Mario Pecnik ve eşi, yıllardır ürettikleri peynirin uzmanı, süt hangi dereceye kadar ısıtılmalı, tuz ne zaman eklenmeli hepsini biliyorlar.

Ancak Mario, peynir ürettiği tesisleri Avrupa Birliği standartlarına göre yeniden düzenlemek için 72 bin dolar harcamış.

Kendisinin bu harcamayı yapabildiğini, ancak daha eski ve küçük üreticilerin bu maliyetin altından kalmayacağını ve piyasadan silineceğini anlatıyor.

Ne kadar çok değişiklik yapılması gerektiğini fark ettiğinde çok şaşırdığını söyleyen Mario, "benim için böyle daha iyi oldu, ama diğerleri bu durumu kabul edemiyor. Adapte olamayacaklar ve kapanmaları gerekiyor. Dolayısıyla, Avrupa Birliği'nin gerekliliklerine dair kızgın olmalarını anlıyorum" diyor.

'İvme devam etmeli'

Pecnik, AB standartlarına uyum sağlayamayanlar işsiz kalacak diyor

Hırvatistan'da Avrupa Birliği'ne dair şüpheci yaklaşımın nedenleri arasında bu değişiklik korkusu ve yerel geleneklerle duyulan gurur var.

Yeni bir araştırmaya göre, ülke nüfusunun yalnızca yüzde 38'i üyelikten yana, başka bir anket ise üyeliğin iyi bir fikir olduğunu düşünen nüfusun yüzde 26 olduğunu gösteriyor.

Ülkede yakında bu konuda bir referandum düzenlenecek, ancak Avrupa Birliği ile Entegrasyondan sorumlu Devlet Bakanı Andrej Plenkovic, Hırvatistan nüfusunun çoğunluğunun evet oyu kullanacağını düşünüyor.

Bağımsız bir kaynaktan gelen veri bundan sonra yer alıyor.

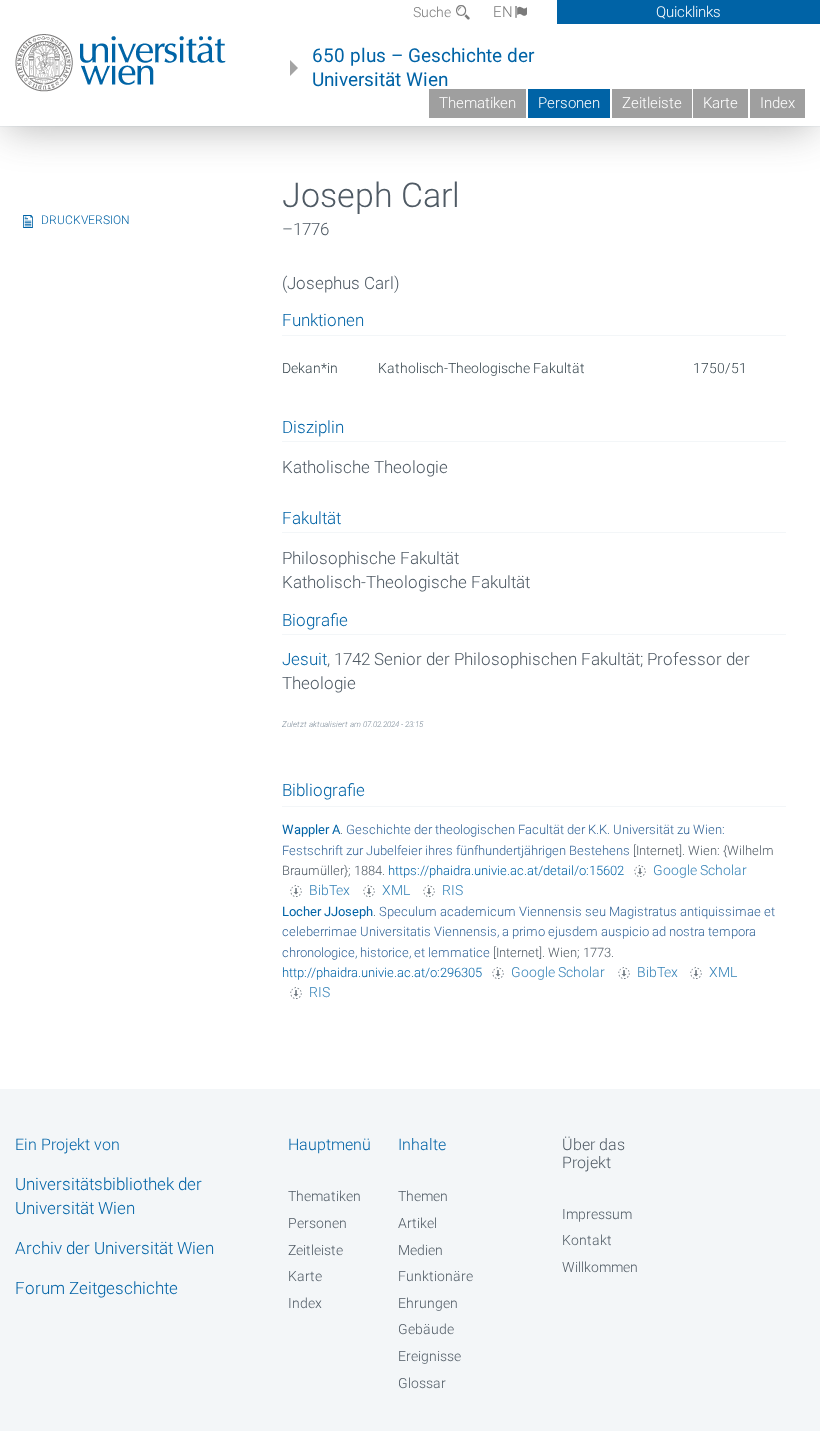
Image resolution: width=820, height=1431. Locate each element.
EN (503, 12)
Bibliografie (323, 790)
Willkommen (600, 1267)
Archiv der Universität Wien (114, 1248)
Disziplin (313, 428)
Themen (423, 1196)
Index (777, 103)
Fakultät (311, 519)
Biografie (315, 621)
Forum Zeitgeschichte (96, 1288)
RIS (452, 890)
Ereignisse (429, 1356)
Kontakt (587, 1240)
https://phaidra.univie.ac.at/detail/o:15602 (506, 870)
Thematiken (477, 103)
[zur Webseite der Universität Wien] (120, 63)
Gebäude (426, 1329)
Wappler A (311, 829)
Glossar (422, 1383)
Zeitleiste (652, 103)
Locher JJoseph (327, 911)
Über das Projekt (593, 1153)
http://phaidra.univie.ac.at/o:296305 (382, 972)
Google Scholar (700, 870)
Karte (720, 103)
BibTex (329, 890)
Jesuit (304, 659)
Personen (569, 103)
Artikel (417, 1223)
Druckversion (85, 220)
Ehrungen (428, 1303)
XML (396, 890)
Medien (420, 1250)
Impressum (597, 1214)
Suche (433, 12)
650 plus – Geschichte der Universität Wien (423, 68)
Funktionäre (435, 1276)
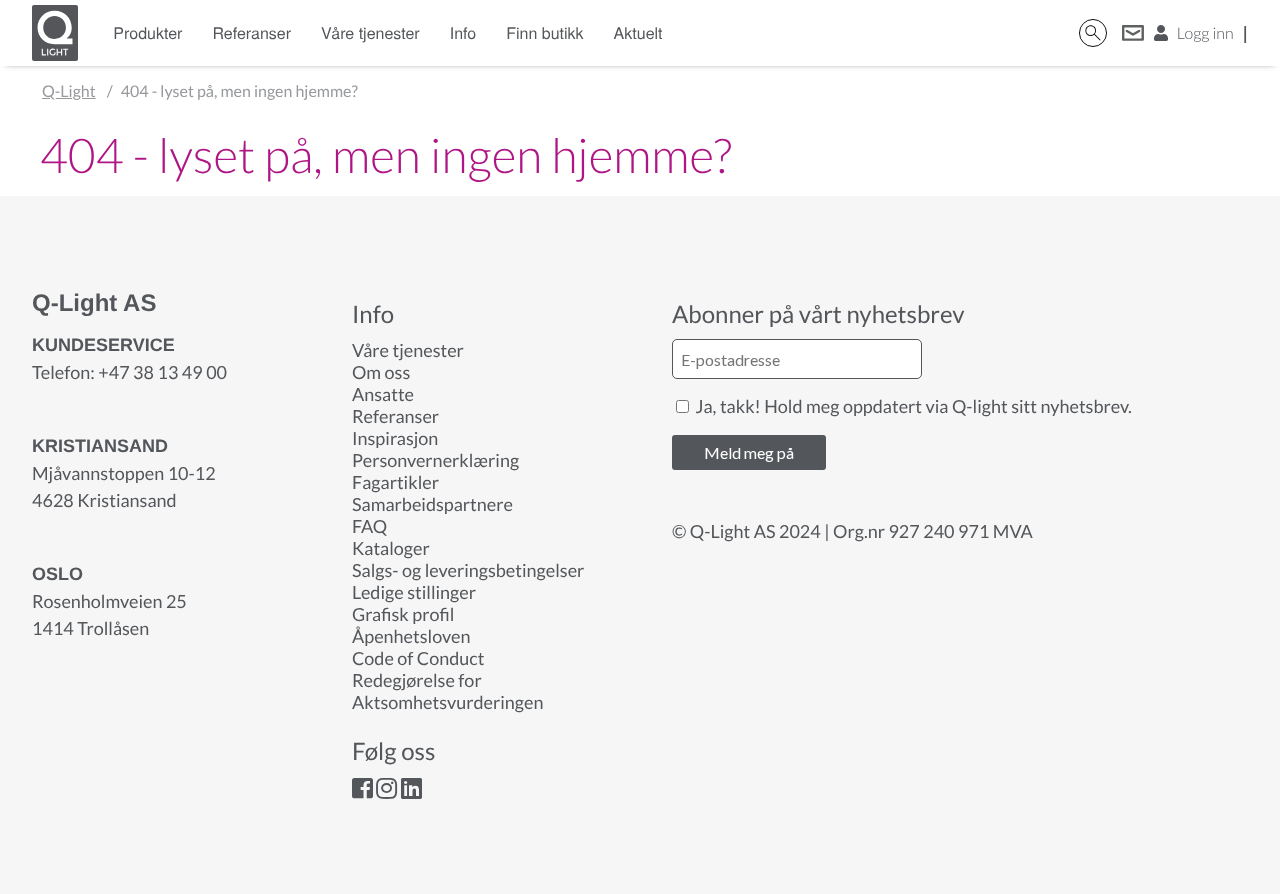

Plenkovic, "bu anketlerin, belli bir dönemin anlık kesitleri olduğunu düşünüyorum" diyor ve ekliyor: "onları ciddiye alıyoruz ancak bu ivmeyi sürdürmemiz ve Hırvat seçmenlere üyeliğin avantajlarını anlatmamız lazım."

Birkaç yıl önce yüzde 80 gibi yüksek bir seviyede olan desteğin neden düştüğü sorusuna cevaben ise Plenkovic, "2004 yılında diğer 10 ülkeyle birlikte üye olsaydık, destek daha yüksek olurdu" diyor.

Plenkovic, "seçmenler için, bu kadar ertelemeden sonra aynı derecede istekli olmak zor" diye de ekliyor.

Zorlu ilerleyiş

Hırvatistan'ın üyelik müzakereleri, beş yılı aşkın süredir devam ediyor ve ülke birtakım ciddi engellerle karşı karşıya.

Avrupa Birliği, 2004 yılındaki büyük genişlemeden sonra bu alanda temkinli ve Slovenya bir sınır anlaşmazlığı dolayısıyla Hırvatistan'ın müzakerelerini aylarca bloke etti.

Hırvatistan'da ayrıca Romanya ve Bulgaristan'ın erken kabul edildiğini düşünen Brüksel'in artık daha sert bir çizgi takip ettiğine inanılıyor.

Ancak Zagreb'te bu süreci her zaman kolaylaştırmadı.

Hırvatistan'ın Hague merkezli Birleşmiş Milletler Savaş Suçları Mahkemesi işbirliği yapmakta ağırkanlı davranması, ülkenin Avrupa Birliği ile ilişkilerini zorlaştırdı.

Hırvatistan'ın imajını zedeleyen diğer unsurlar ise yolsuzluk ve organize suç oldu.

Ancak siyasi analist Viselav Raos, söz konusu kamuoyunun Avrupa Birliği'ne mesafeli duruşu olduğunda, başka etmenlerin de etkili olduğunu söylüyor.

Raos, Hırvatların yakın geçmişte bağımsızlık mücadelesi verdikten sonra, uluslar üstü bir yapıya henüz hazır olmadıklarını söylüyor.

Raos, "1990'lar boyunca egemenliğe verilen yüksek önemden sonra, Avrupa Birliği'nin 'egemenliğin paylaşımı' kavramını kabul etmek çok kolay olmuyor" diyor.

Avrupa Birliği'nin son dönemde yaşadıkları da, Hırvatların gözünde cazibesini kaybetmesinde etkili.

"Hırvatistan vatandaşları Yunanistan ve İrlanda'da olanları görüyor" diyen Raos, "Avrupa Birliği'nin tüm sosyal ve ekonomik sorunların ilacı olmadığını fark ediyorlar. Avrupa Birliği'nin kendisi bir tür kriz yaşıyor ve bu da Hırvatistan'ın üyelik sürecine yansıyor" diye devam ediyor.

Son kampanya

Mario'nun peynirlerini sattığı şehir pazarına ise görüş ayrılıkları hakim.

Müşterilerden Nadja, "Bence Avrupa Birliği olmadan da hayatta kalabiliriz. Şimdiye kadar kalabildik, bundan sonra neden olmasın?" diyor.

Ancak Goran Vidovik, aynı fikirde değil.

Vidovik, "İnsanlar Avrupa Birliği ve avantajları konusunda daha iyi bilgilendirilmeli. Bu bizim Avrupa toplumunun ortak standartlarını kabul etmek için fırsatımız" diyor.

Başkentin göbeğindeki Avrupa Birliği bilgi merkezi ise yoğun bir şekilde çalışıyor.

Hükümet ve ülkedeki Avrupa Birliği delegasyonu, Hırvatistan kamuoyunun üyeliğe dair yeterince bilgi sahibi olmadığı konusunda hem fikir.

Konuya ilgisizliğin de bilgi eksikliğinden kaynaklandığını düşünüyorlar.

Yakında başlayacak büyük bilgilendirme kampanyasının bu gidişatı tersine çevireceği ve Hırvat kamuoyunu üyelikten yana ikna edeceği umuluyor.

Ancak Avrupa Birliği, henüz bu ülkenin kalbini kazanmış değil ve Hırvat hükümetinin de gururlu halkını bu projeye ikna etmek için zamanı giderek daralıyor.